= Provided text =

Because of the diversity and evolution of PLP-DEs, resulting in five different fold types, their classification by sequence homology with known enzymes is difficult. In order to profile known and so far unassigned PLP-DEs, we developed a novel chemo-proteomic strategy for the global characterization of the PLPome of living cells. This strategy was inspired by activity-based protein profiling (ABPP) and involved the use of PL-derived probes.

ABPP has evolved as a standard technique to uncover protein targets of small molecules. The workflow requires the modification of the molecule of interest with a terminal alkyne handle to a so-called ABPP-probe. Once the probe has bound to its dedicated protein targets within the cells, the handle can be modified with an azide-bearing biotin tag in a bioorthogonal click-chemistry reaction after cell lysis. Furthermore, using a biotin-avidin pull-down, proteins of interest are enriched among the complex cellular context and can be analyzed via SDS-PAGE or LC‑MS/MS (Figure 1).


Figure 1: Schematic ABPP-workflow using functionalized PL-derivatives. Probes are metabolized within cells to the active form and covalently attached to protein targets after reduction using NaBH4. Downstream data analysis (two-paired students t‑test) resulted in significantly enriched proteins depicted in the upper right corner of the volcano plot. PLP-DEs are highlighted in blue.

= Records provided =
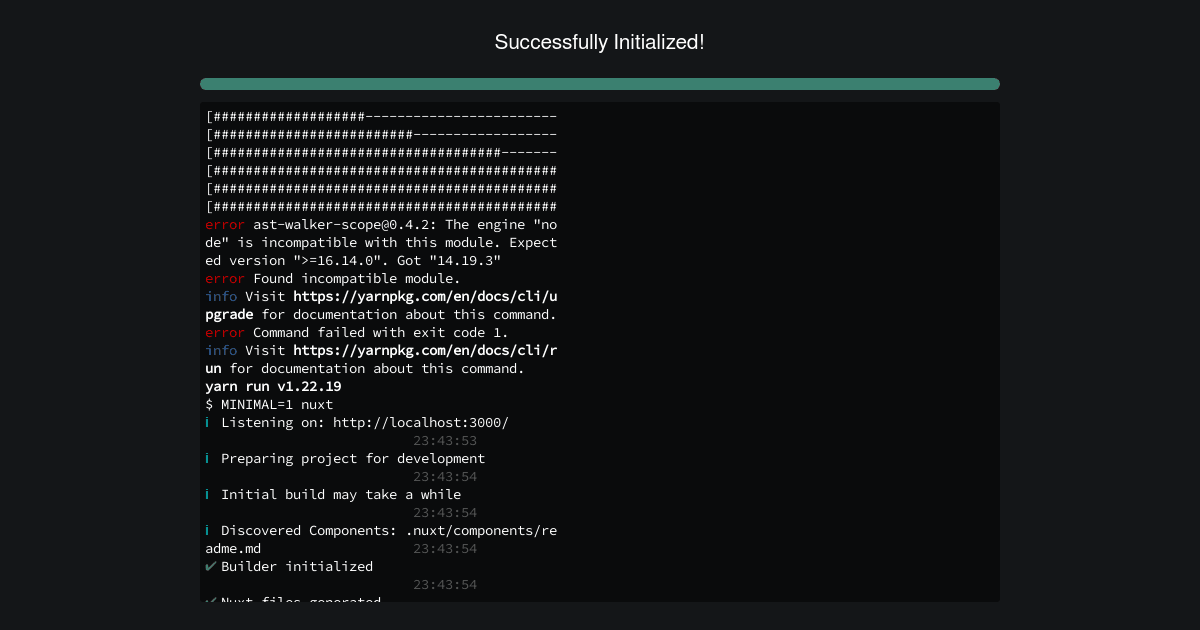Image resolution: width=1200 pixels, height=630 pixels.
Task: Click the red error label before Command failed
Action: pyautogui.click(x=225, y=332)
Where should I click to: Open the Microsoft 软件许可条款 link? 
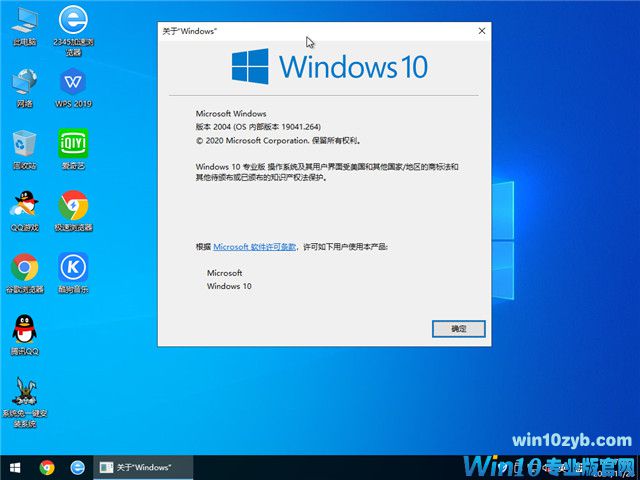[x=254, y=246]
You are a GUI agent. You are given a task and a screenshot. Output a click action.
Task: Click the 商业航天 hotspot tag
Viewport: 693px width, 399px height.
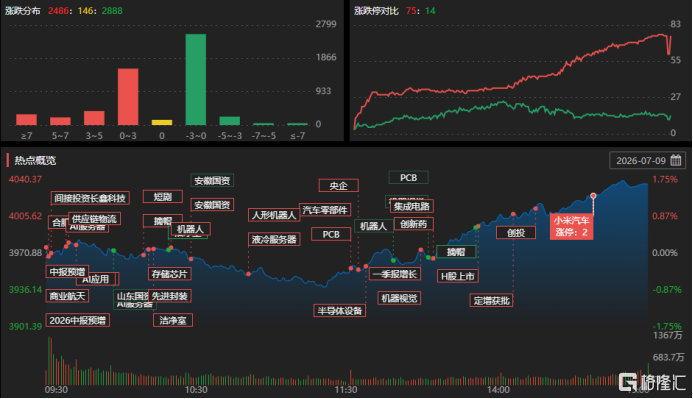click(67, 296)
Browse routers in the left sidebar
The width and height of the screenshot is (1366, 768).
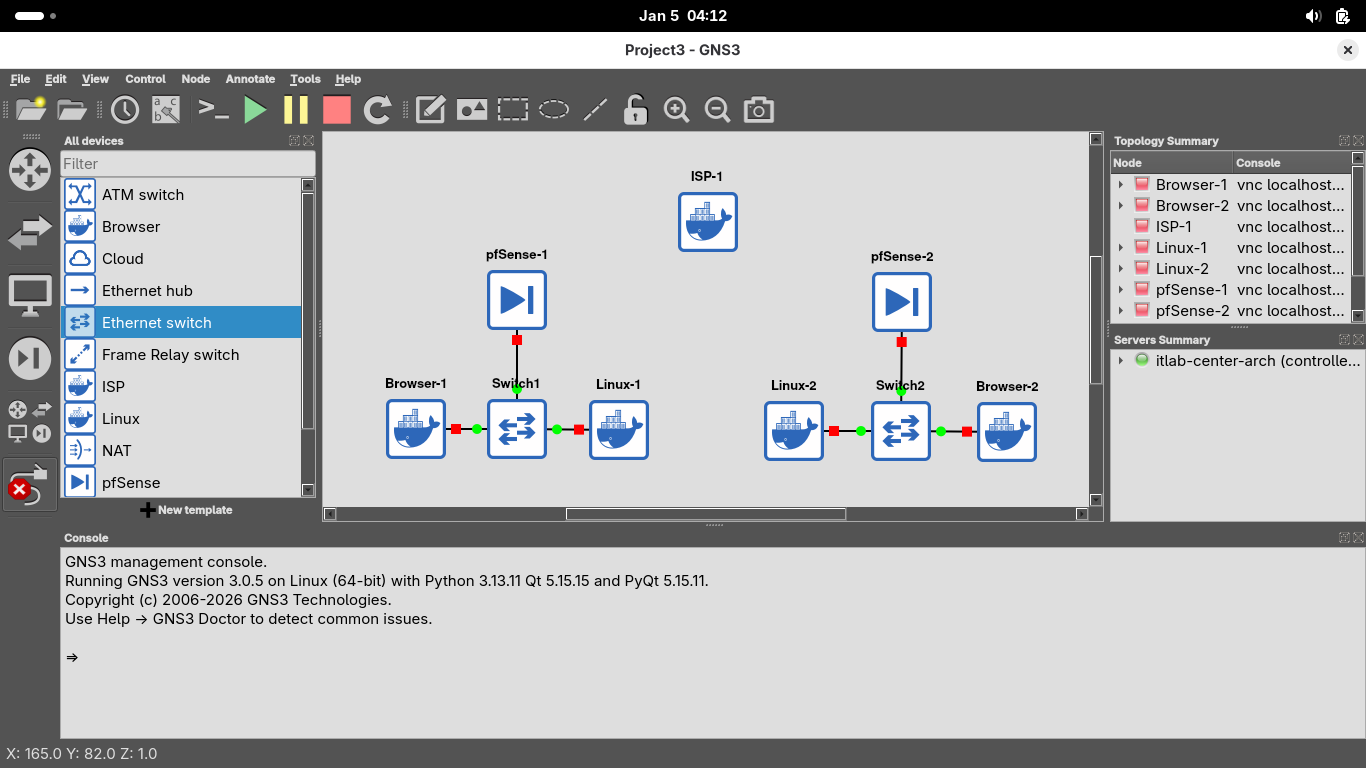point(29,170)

= Work request A =
Answer these questions from the passage on profiling PLP-dependent enzymes:
(i) How many different fold types do PLP-DEs fall into?
(ii) What kind of handle is added to the molecule of interest to make an ABPP-probe?
(iii) What reducing agent is used before the probes become covalently attached to their protein targets?
= Work request B =
Retype the part of the passage on profiling PLP-dependent enzymes that begins at the words "ABPP has evolved" and ends after "LC‑MS/MS (Figure 1).".
= Work request C =
Continue the passage on profiling PLP-dependent enzymes from where it stops.

= Response area A =
(i) Five.
(ii) A terminal alkyne handle.
(iii) NaBH4.

= Response area B =
ABPP has evolved as a standard technique to uncover protein targets of small molecules. The workflow requires the modification of the molecule of interest with a terminal alkyne handle to a so-called ABPP-probe. Once the probe has bound to its dedicated protein targets within the cells, the handle can be modified with an azide-bearing biotin tag in a bioorthogonal click-chemistry reaction after cell lysis. Furthermore, using a biotin-avidin pull-down, proteins of interest are enriched among the complex cellular context and can be analyzed via SDS-PAGE or LC‑MS/MS (Figure 1).

= Response area C =
In this work, S. aureus cultures were inoculated with pyridoxal-derived ABPP probes. As shown by targeted metabolomics, the bacterial pyridoxal kinase (PLK) accepted the probes as substrates and – comparable to natural pyridoxal (PL) – phosphorylated the primary alcohol group. These findings were additionally confirmed by monitoring the phosphorylation of the probes in kinetics assays using purified PLK.

Selective binding of the phosphorylated PL-mimics was proven by in vitro gel-based labelling experiments using purified enzymes, previously identified as PLP-dependent applying our MS-based approach.

Combining the results of proteomics experiments using our PL-derived probes, we could address 73% of the PLPome of S. aureus, including already known PLP-DEs, e.g. cysteine synthase. Thereby, confirming our method as a powerful tool to investigate the PLPome of living organisms (Figure 2). Furthermore, proteins of unknown function could be assigned as PLP-dependent using additional in vitro assays.



Figure 2: Covered PLPome of S. aureus combining MS-results of all probes. Overall coverage can be divided into the four different fold types as shown above.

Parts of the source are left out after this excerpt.